Após 35 anos, jornalista aposenta o bloco de anotações
A jornalista Sandra Pacheco recorda-se bem de nomes, pessoas e fatos que aconteceram em 35 anos trabalhando na Assembleia Legislativa do Paraná (Alep), como servidora efetiva da Diretoria de Comunicação.
O início do vínculo de Sandra com a Assembleia foi em 17/7/1984, data em que tomou posse após ser aprovada em concurso público. No entanto, já era frequentadora do aquário da imprensa do Plenário: cobrira as sessões para jornais paranaenses por oito anos. “Tomamos posse e começamos a trabalhar. Meu primeiro trabalho na Assembleia era ligado à Diretoria Geral; fazia levantamento de dados. Rodava as secretarias de Estado, a prefeitura, o Palácio Iguaçu. Depois comecei cobrir as sessões, o trabalho das comissões”, relembra.
Acompanhou a rotina da Assembleia até dias atrás. O dia-a-dia de cobertura, conta, não mudou muito nestes anos. Não se não fosse um fato: a tecnologia. “Sem dúvida o grande impacto no trabalho como jornalista foi a informatização. Começamos martelando em máquinas de escrever. Depois as matérias eram xerocadas e distribuídas na área de imprensa. Também haviam envelopes com o material para os jornais no final da tarde. A papelada é impensada hoje em dia... então veio o computador”.
Sandra viveu por décadas na esfera da política. Podia levar na memória muitas coisas. Prefere recordar aquilo que aprendeu. “O que aprendemos com o tempo é como a política é um terreno sujeito às mudanças, alterações que podem ser rápidas ou podem demorar.
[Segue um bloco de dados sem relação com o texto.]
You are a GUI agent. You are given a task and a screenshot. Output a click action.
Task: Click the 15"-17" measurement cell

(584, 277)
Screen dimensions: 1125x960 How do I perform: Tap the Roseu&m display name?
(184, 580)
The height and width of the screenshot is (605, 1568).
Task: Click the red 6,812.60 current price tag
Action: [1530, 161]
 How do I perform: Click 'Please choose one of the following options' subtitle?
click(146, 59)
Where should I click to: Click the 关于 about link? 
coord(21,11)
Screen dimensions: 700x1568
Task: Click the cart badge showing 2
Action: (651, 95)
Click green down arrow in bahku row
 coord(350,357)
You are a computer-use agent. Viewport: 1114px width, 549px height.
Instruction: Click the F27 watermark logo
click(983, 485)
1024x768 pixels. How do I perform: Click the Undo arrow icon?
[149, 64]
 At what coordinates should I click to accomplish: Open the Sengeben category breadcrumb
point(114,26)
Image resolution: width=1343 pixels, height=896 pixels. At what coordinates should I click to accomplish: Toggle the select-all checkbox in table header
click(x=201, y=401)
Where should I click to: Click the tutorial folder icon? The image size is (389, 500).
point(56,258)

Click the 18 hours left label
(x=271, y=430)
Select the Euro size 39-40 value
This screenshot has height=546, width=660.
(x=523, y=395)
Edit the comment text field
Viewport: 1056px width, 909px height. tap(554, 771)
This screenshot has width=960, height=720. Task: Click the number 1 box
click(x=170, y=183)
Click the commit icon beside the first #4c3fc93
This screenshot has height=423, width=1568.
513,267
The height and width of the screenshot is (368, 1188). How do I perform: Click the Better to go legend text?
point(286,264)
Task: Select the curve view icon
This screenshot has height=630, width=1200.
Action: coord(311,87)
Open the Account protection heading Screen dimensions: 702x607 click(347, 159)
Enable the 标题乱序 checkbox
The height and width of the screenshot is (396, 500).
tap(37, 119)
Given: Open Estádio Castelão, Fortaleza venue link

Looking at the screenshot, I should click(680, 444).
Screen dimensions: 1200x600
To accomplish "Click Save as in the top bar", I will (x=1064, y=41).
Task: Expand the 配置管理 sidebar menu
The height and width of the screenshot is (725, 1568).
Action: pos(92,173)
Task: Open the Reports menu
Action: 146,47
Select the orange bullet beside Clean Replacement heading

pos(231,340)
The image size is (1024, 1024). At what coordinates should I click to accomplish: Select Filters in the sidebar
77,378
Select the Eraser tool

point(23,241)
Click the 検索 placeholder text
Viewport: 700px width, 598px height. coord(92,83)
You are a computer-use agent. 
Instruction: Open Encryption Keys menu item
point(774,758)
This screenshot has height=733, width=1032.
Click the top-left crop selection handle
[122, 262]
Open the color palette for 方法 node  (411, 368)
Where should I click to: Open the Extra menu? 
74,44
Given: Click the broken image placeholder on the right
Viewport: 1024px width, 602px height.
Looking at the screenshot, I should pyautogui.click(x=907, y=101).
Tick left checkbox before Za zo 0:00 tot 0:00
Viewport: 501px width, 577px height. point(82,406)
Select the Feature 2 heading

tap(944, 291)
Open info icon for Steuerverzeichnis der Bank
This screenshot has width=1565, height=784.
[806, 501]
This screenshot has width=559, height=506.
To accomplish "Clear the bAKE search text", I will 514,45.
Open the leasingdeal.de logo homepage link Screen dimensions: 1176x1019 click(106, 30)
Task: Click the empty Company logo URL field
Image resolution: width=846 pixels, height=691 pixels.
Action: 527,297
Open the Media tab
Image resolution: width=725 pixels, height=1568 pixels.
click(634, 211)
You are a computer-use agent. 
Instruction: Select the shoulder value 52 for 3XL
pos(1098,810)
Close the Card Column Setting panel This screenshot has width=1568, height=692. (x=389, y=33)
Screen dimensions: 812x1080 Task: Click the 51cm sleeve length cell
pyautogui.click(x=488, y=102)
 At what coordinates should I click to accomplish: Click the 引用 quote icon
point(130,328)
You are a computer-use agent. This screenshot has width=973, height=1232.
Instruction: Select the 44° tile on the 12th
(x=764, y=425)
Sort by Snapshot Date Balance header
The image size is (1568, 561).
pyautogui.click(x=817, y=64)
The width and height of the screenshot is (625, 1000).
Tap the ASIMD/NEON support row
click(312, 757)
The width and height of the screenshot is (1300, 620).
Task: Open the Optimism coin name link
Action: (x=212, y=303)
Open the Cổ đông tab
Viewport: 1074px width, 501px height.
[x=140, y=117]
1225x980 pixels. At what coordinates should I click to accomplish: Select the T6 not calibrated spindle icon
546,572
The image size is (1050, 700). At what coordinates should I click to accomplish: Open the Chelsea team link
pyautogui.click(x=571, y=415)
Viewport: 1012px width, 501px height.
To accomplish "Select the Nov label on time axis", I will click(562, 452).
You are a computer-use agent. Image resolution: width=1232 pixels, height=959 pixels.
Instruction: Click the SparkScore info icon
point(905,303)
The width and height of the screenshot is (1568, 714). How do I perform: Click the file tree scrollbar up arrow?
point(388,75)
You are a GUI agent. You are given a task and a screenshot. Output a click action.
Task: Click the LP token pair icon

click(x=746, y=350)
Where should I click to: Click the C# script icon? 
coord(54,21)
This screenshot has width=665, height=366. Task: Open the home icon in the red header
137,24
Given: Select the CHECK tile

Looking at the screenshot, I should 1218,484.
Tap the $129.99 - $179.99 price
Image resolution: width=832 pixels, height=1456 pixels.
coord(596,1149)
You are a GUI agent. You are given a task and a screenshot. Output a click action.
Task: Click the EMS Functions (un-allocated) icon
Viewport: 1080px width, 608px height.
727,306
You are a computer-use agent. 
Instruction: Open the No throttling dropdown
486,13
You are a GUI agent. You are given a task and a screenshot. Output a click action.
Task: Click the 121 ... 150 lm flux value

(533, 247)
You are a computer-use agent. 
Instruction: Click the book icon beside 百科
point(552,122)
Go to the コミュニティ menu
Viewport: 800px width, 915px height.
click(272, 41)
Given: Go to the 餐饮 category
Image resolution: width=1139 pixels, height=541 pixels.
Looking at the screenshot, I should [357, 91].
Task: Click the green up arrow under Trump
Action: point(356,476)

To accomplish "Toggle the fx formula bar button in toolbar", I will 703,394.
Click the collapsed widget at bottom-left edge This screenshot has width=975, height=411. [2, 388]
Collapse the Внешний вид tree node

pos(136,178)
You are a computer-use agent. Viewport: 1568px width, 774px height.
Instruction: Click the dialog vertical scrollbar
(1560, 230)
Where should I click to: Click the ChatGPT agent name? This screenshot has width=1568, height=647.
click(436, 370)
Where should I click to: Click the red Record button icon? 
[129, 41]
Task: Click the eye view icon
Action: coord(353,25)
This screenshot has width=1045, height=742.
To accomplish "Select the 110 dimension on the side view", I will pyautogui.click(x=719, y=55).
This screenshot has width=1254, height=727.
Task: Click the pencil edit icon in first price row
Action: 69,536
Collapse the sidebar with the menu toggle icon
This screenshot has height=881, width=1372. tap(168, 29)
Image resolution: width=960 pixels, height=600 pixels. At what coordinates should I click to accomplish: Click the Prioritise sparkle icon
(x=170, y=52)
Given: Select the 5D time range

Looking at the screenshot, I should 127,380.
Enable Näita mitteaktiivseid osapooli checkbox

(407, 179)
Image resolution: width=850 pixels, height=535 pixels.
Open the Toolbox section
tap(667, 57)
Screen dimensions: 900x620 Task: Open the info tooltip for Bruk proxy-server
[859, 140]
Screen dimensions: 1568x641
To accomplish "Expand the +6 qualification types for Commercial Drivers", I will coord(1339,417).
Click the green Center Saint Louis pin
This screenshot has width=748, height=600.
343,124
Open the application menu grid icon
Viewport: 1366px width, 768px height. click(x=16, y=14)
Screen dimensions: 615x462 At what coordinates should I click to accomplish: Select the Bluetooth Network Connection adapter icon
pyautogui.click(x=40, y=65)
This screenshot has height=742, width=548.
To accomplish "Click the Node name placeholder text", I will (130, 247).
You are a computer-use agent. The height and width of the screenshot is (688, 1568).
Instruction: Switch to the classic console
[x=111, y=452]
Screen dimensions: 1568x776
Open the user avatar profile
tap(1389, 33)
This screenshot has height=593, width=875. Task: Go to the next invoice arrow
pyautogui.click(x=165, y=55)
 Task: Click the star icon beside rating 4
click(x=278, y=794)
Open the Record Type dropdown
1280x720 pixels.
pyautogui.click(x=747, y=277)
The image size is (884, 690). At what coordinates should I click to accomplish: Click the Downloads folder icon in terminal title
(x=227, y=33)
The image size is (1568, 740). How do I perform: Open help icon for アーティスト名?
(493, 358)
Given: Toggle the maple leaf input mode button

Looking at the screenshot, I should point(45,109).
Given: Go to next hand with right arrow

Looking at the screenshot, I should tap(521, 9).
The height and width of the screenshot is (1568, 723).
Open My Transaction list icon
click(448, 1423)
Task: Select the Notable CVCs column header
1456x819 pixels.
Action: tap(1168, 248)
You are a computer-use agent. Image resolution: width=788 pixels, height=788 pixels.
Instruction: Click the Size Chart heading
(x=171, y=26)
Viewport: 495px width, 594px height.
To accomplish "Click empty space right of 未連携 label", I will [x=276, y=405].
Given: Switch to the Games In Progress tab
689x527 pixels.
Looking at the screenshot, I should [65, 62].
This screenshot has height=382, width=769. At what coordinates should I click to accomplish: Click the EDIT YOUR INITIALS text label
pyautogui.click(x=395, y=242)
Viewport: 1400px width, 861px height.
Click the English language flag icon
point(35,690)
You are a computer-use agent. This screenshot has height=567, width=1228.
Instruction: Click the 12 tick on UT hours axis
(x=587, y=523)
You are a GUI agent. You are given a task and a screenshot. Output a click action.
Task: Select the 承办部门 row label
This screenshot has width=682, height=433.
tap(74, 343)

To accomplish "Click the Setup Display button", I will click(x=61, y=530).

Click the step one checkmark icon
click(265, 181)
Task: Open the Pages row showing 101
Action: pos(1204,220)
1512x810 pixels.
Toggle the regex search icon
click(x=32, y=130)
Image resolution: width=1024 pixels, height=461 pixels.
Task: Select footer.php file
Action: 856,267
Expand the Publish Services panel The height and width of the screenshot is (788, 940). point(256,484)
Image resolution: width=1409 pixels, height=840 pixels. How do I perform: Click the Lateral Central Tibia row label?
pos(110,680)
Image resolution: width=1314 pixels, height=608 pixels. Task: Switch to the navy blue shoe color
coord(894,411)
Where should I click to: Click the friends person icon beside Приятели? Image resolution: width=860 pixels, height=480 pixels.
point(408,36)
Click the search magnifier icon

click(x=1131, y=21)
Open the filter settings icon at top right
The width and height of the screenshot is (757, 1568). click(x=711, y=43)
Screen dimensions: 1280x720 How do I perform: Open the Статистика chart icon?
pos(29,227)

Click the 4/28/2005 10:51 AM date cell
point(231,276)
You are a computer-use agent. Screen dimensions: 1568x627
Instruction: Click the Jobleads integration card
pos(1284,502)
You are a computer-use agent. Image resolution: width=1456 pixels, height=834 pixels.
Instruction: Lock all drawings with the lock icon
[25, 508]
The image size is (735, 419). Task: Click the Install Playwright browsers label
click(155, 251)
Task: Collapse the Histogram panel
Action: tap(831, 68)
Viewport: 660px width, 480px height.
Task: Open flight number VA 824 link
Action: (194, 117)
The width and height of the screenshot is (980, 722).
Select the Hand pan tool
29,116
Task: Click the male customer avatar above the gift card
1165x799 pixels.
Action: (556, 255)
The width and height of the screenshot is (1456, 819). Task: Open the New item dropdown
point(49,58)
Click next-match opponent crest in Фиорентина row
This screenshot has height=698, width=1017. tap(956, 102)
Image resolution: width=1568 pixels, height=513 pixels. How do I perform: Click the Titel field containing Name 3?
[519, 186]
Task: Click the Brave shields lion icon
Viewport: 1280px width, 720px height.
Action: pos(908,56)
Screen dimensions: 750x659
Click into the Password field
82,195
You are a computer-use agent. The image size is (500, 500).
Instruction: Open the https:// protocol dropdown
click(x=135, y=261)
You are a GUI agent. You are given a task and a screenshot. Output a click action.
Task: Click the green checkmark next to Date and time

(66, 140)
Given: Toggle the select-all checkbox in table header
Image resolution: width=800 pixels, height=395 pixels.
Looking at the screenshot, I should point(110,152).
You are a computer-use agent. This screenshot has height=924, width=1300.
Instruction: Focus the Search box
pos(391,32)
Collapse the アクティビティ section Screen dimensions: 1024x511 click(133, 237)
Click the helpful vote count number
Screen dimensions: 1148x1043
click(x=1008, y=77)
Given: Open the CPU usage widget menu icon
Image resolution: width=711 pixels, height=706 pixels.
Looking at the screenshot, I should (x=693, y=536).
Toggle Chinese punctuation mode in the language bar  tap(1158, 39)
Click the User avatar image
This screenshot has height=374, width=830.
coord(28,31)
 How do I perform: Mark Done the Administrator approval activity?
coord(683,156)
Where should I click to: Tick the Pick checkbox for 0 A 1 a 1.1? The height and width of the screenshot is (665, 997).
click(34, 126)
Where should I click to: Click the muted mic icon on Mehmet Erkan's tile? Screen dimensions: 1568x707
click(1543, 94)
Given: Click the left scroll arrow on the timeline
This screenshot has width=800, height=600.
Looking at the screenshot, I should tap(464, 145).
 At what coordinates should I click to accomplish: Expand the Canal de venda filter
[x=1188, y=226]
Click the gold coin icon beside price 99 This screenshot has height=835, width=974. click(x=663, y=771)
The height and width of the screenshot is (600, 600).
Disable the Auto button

Pessoas chegam ao topo e desabam. Aprendemos a ficar mais prudentes, céticos, mais atentos. Observar a cena política nos ajuda a manter os pés no chão. Isso é absolutamente necessário. Aprendemos a virtude do caminho do meio, a importância do diálogo”, diz ela.
A jornalista diz que a Assembleia lhe permitiu um posto privilegiado na observação das últimas quatro décadas da história política do Paraná e do Brasil. “Me orgulho de ter podido acompanhar de perto como jornalista esses 43 anos de fatos políticos contemporâneos. Como jornalistas, somos observadores, mas observadores bem próximos da história. Hoje penso que se não tivesse tido essa oportunidade – e a profissão me permitiu – não conseguiria olhar para a cena política nacional e ter uma opinião. Esta é uma percepção importante como experiência de vida”.
Em todos estes anos, viu a vertigem da tecnologia e a lenta informatização; viu um prédio de vidros negros ser construído; viu indignação e protestos; viu literatos, juristas, amigos, poetas; viu discursos históricos e histórias; viu acampamentos de guerra, derrotados de guerra e as vitórias do povo; viu várias vezes o terreno amorfo do poder mudar seu centro; viu eleições; viu o sol se por detrás de um palácio; viu a democracia entrar por estes vitrais; viu a explosão da galáxia de Gutenberg; viu a história do povo decidida aqui mesmo, sim, olha ali, é a historia da nossa gente que está acontecendo bem diante de nós...
O último texto de Sandra foi sobre a aprovação de um projeto na Comissão de Constituição e Justiça (CCJ). Foi publicado no dia 1/7/19. Depois ela se aposentou. Era uma segunda-feira.
E agora? Agora tudo. A família que cresce, os netos brincando, a leitura atrasada, o crochê preso na agulha, a casa de praia, o curso de italiano parado, qualquer coisa. “Sentir-se dona do seu tempo é uma virtude”, constata. E a Assembleia, o jornalismo, o trabalho? “Já sinto falta da sensação de movimento, mas por enquanto, não tenho nenhum projeto”. Quem sabe no futuro, completa.
Alguém poderia se recordar agora (não sem rancor) daquele trecho em que Cormac McCarthy diz: “A liberdade dos pássaros me insulta.” Não neste caso. A liberdade (e o ócio) é um orgulho (e um direito). Bom descanso, Sandra. Foi um prazer. E o nosso muito obrigado pelos anos, tempo e esforços dedicados a esse Poder!